━━ DATA SHOWN ━━

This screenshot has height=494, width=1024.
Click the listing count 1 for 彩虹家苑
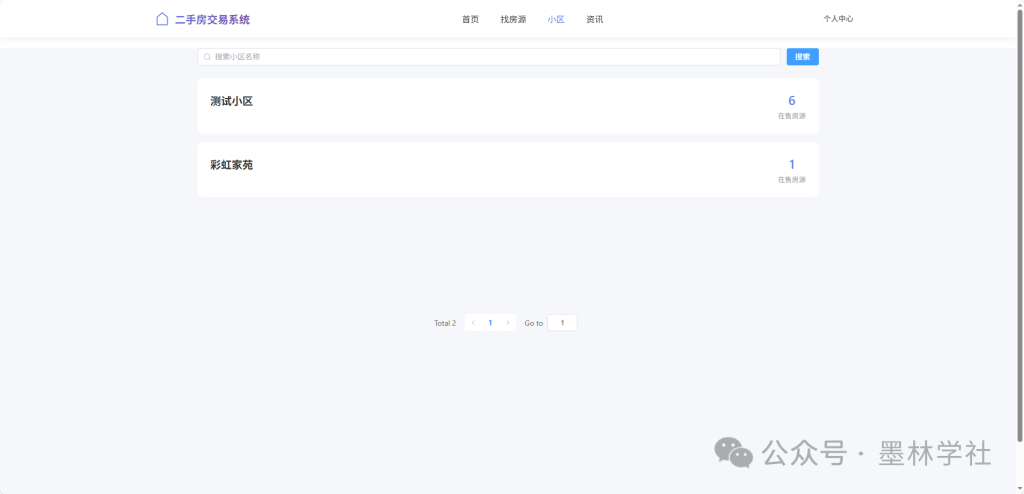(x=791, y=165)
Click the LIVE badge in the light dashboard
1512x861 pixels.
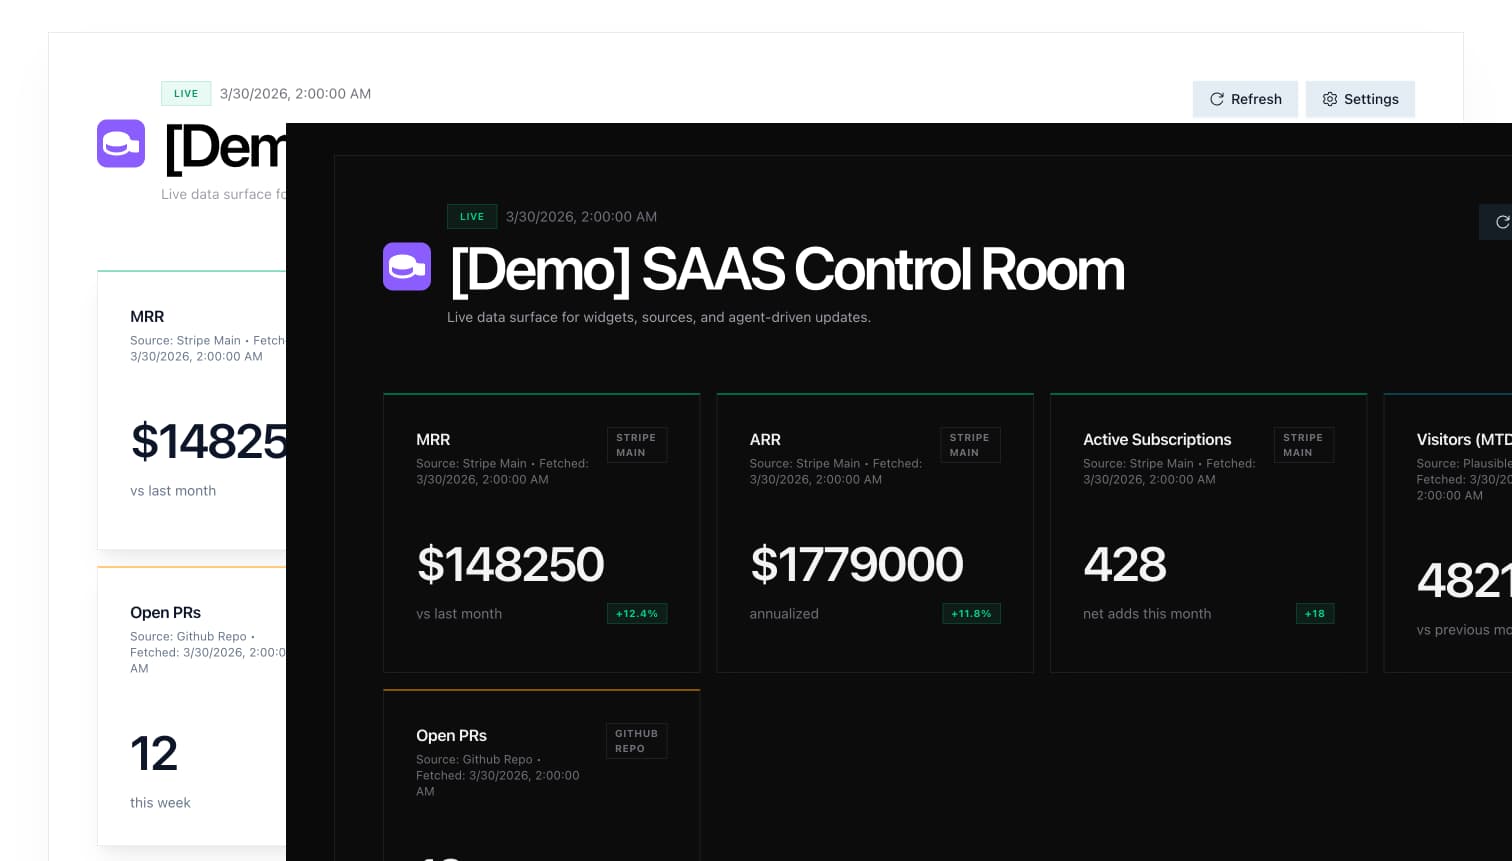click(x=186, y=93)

━━━
━━ DATA SHOWN ━━

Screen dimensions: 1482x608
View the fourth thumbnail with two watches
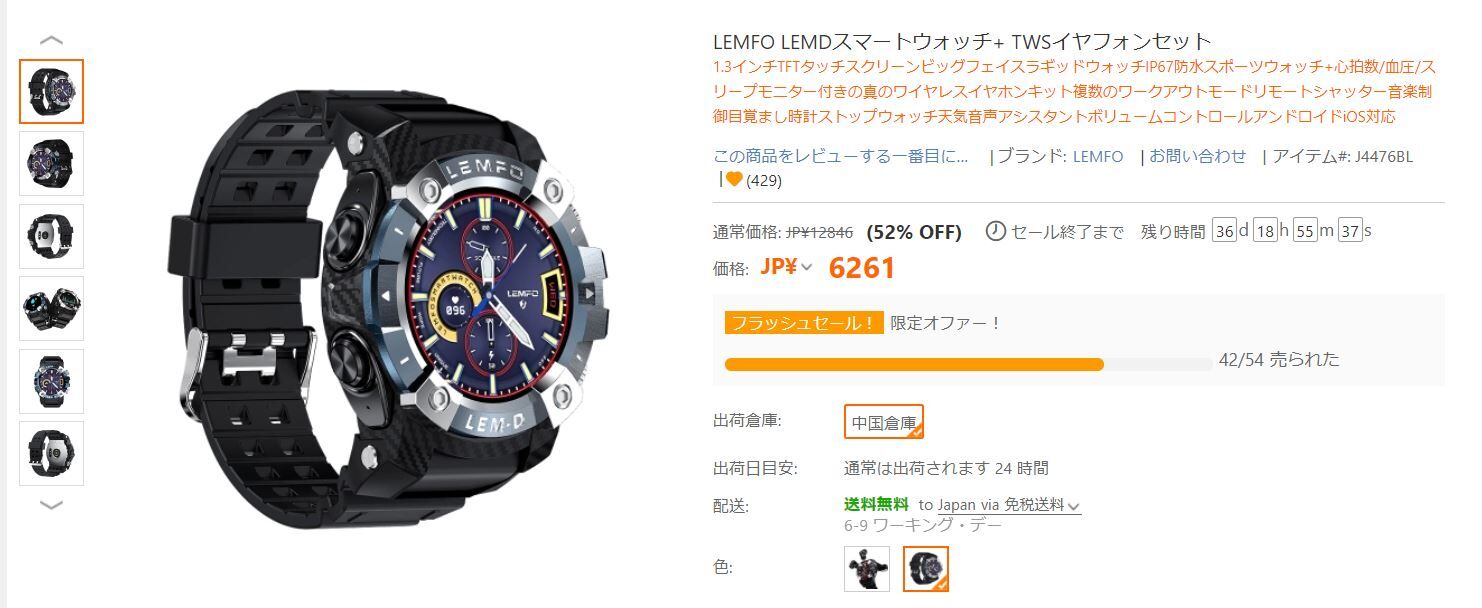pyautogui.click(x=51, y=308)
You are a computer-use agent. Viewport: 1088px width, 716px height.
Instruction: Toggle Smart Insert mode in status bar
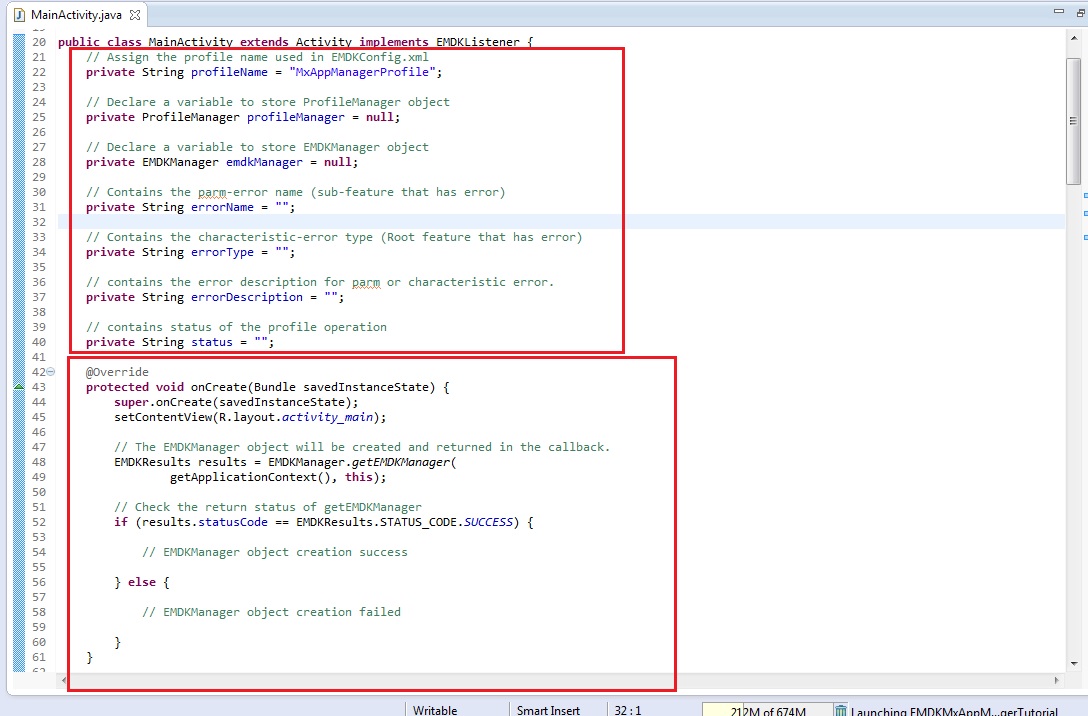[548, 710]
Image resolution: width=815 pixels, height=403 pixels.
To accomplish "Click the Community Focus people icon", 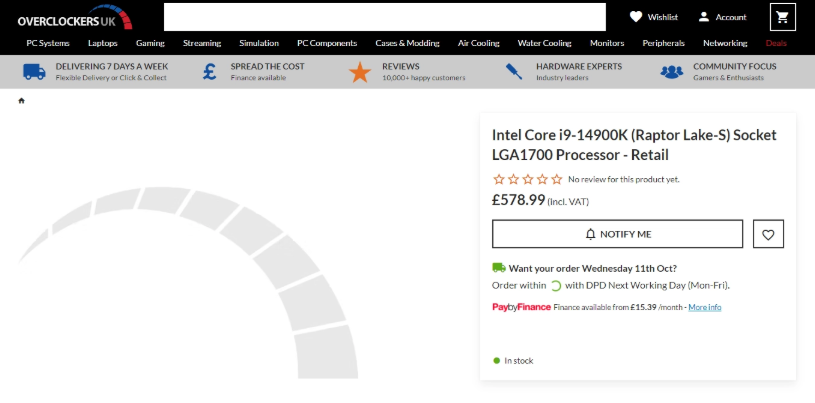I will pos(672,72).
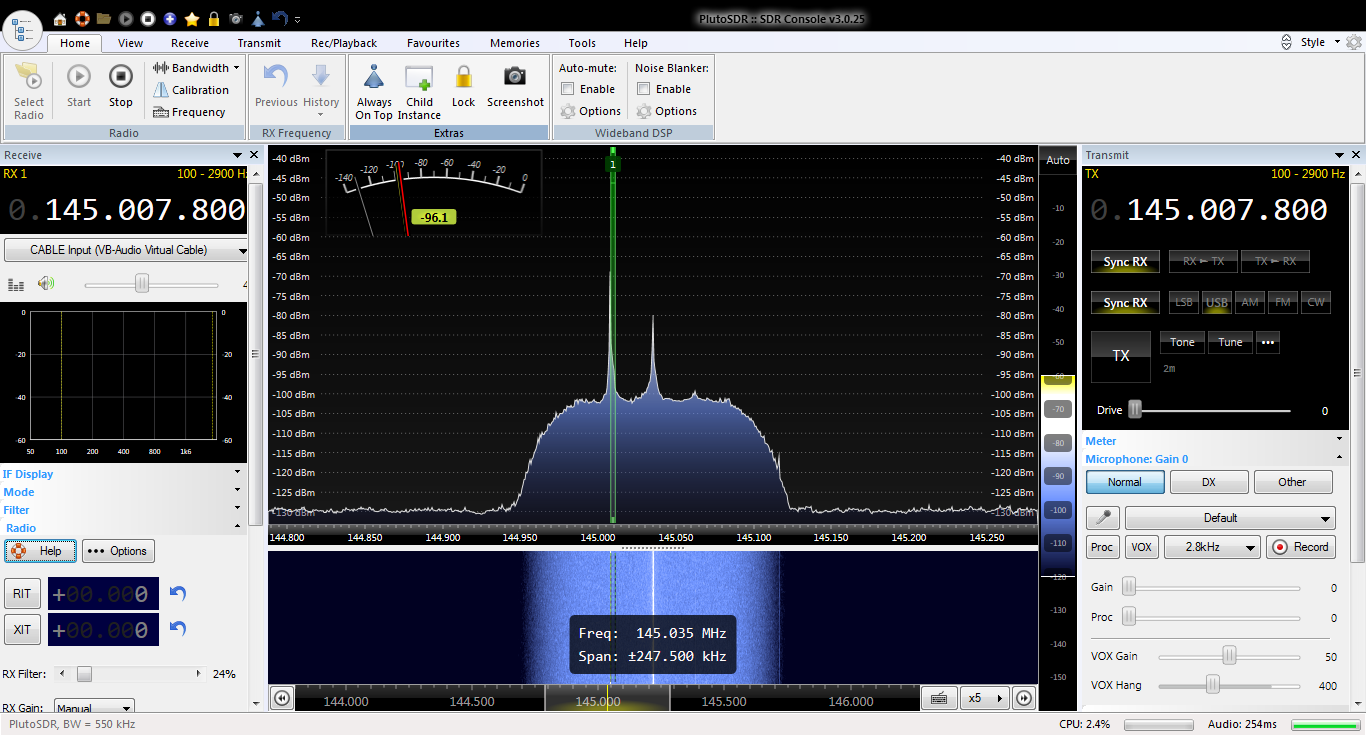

━━━

- ABOUT THIS EXERCISE -
When the word "width" shows up in a line of the entries, pull that line out.

- SOLUTION TO THIS PROBLEM -
This screenshot has height=494, width=1024.
You are a computer-use agent. Viewport: 1088px width, 716px height.
Image resolution: width=815 pixels, height=403 pixels.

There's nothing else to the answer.